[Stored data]
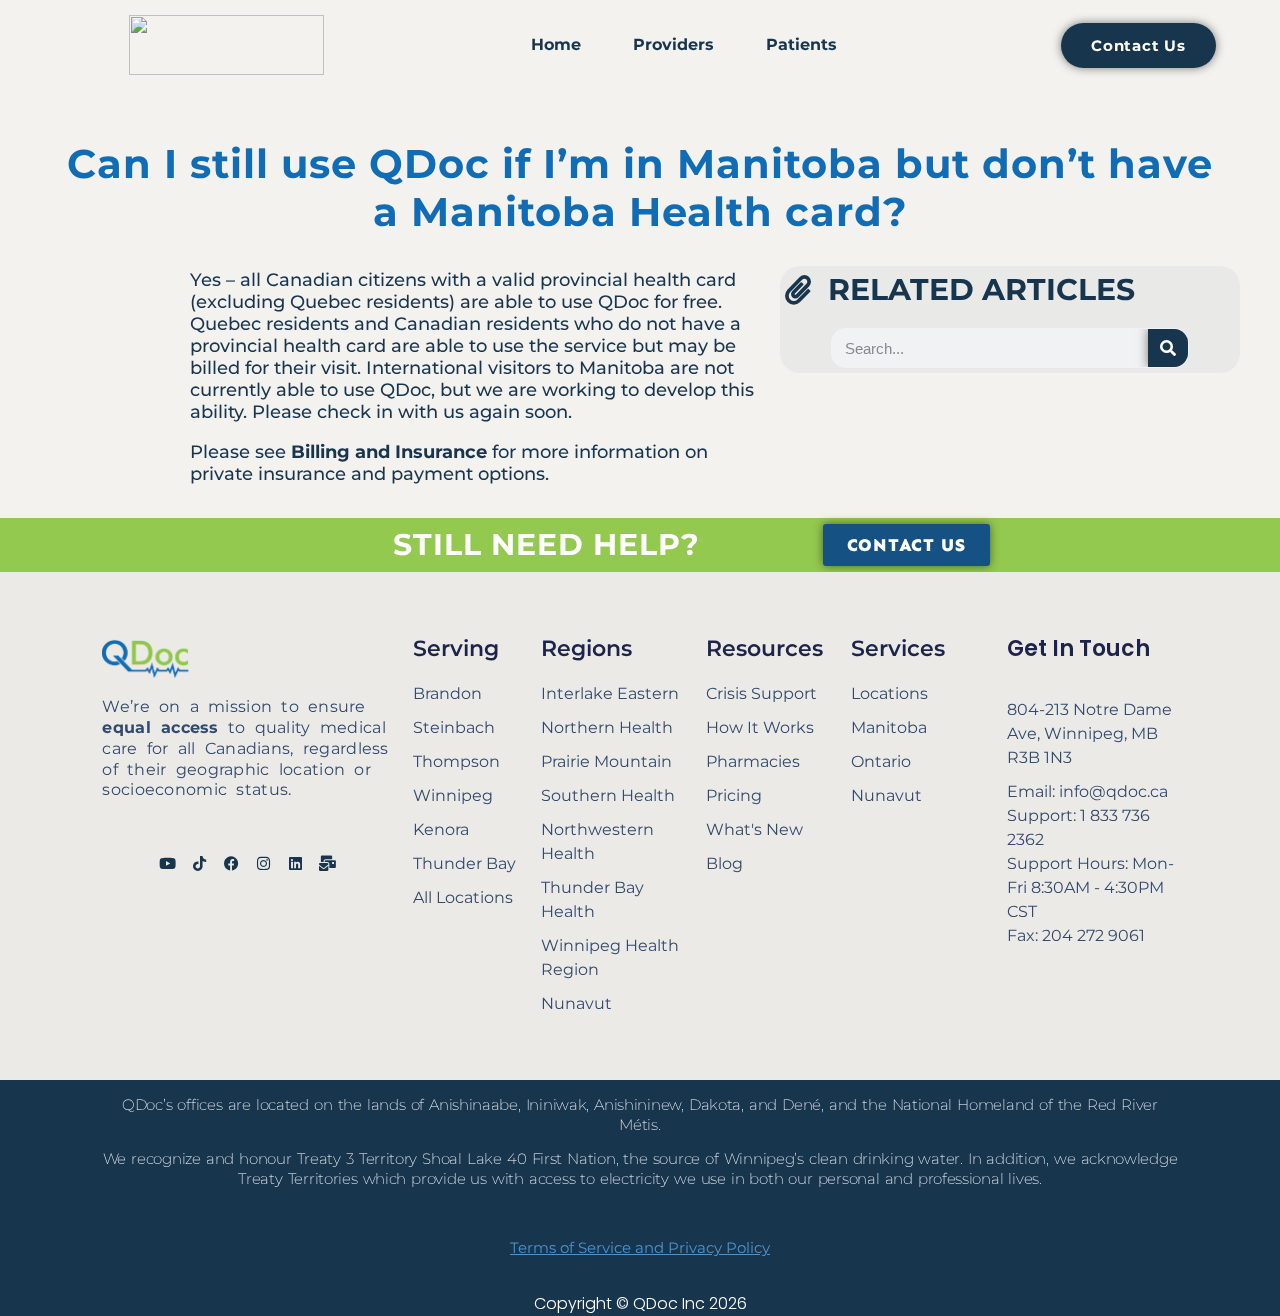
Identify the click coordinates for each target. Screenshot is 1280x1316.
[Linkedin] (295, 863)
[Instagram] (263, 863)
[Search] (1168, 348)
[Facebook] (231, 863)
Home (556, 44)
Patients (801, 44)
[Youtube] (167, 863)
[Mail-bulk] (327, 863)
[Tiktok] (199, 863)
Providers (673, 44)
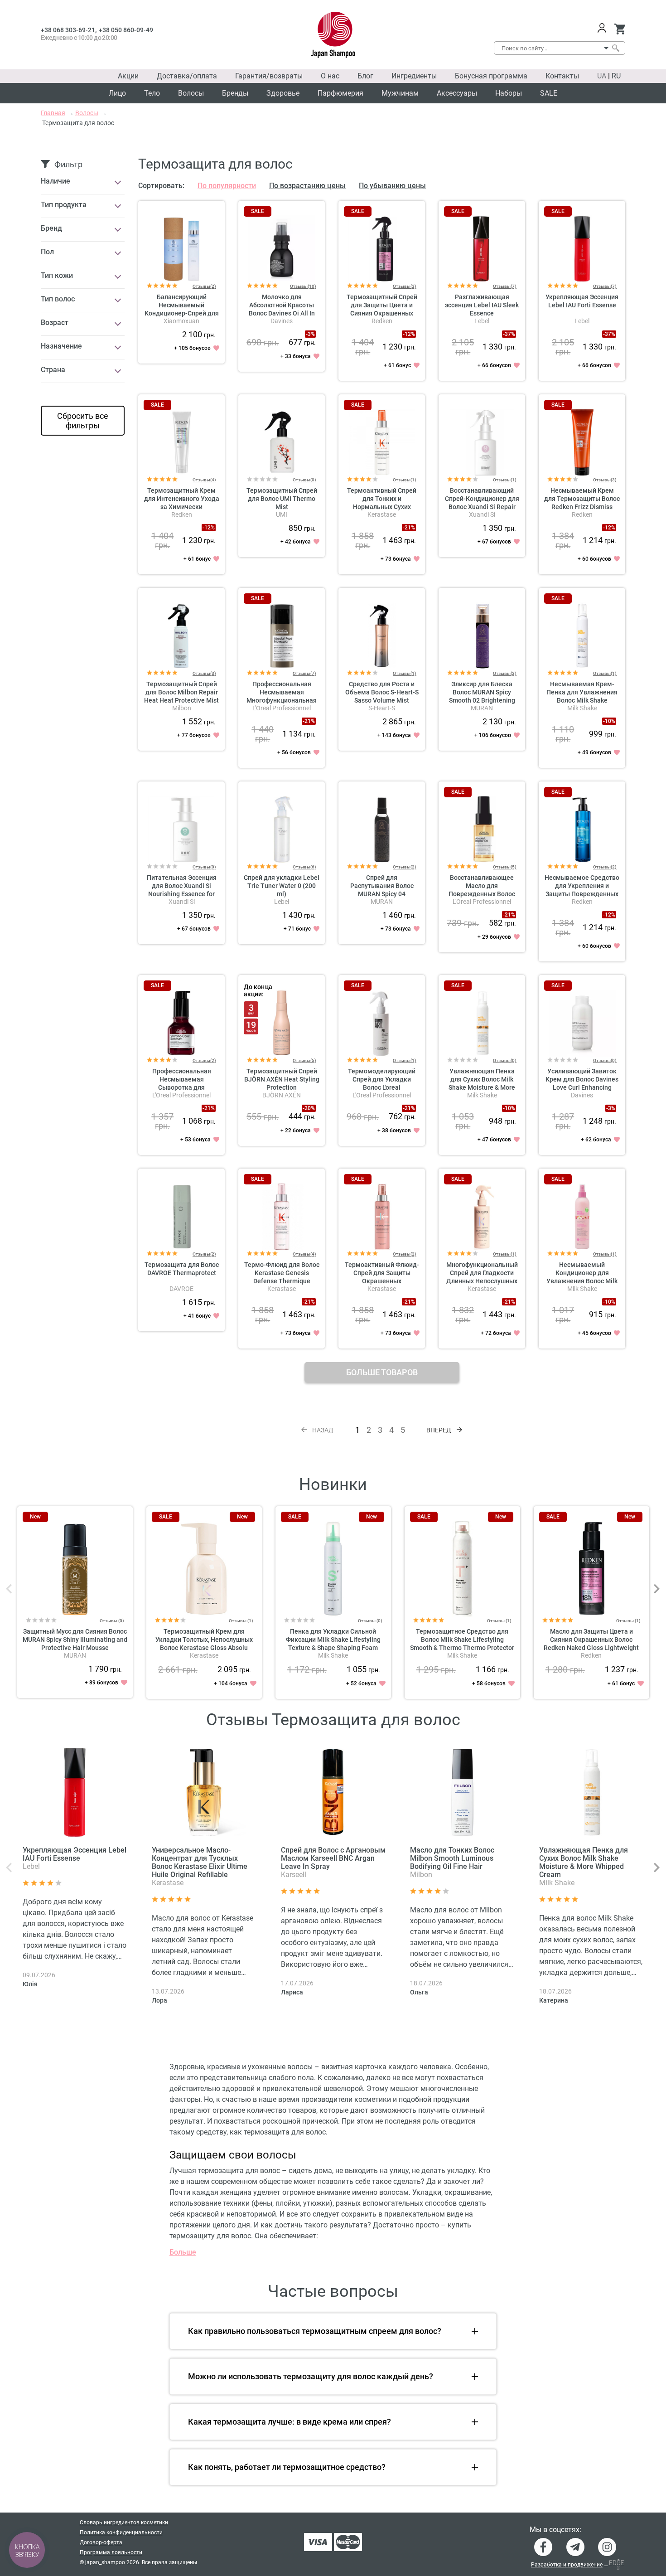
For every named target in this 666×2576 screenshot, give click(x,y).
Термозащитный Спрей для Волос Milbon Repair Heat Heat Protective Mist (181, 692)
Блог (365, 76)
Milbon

[WHAT IS BEING ASKED] Above are the records; copy them exactly without the pictures.

[OUTPUT]
Identify the click coordinates for each target. Screenshot is 1280x1316.
[Linkedin] (295, 863)
[Instagram] (263, 863)
[Search] (1168, 348)
[Facebook] (231, 863)
Home (556, 44)
Patients (801, 44)
[Youtube] (167, 863)
[Mail-bulk] (327, 863)
[Tiktok] (199, 863)
Providers (673, 44)
For every named target in this 666×2576 screenshot, give click(x,y).
Термозащитный Спрей для Волос Milbon Repair Heat Heat Protective Mist (181, 692)
Блог (365, 76)
Milbon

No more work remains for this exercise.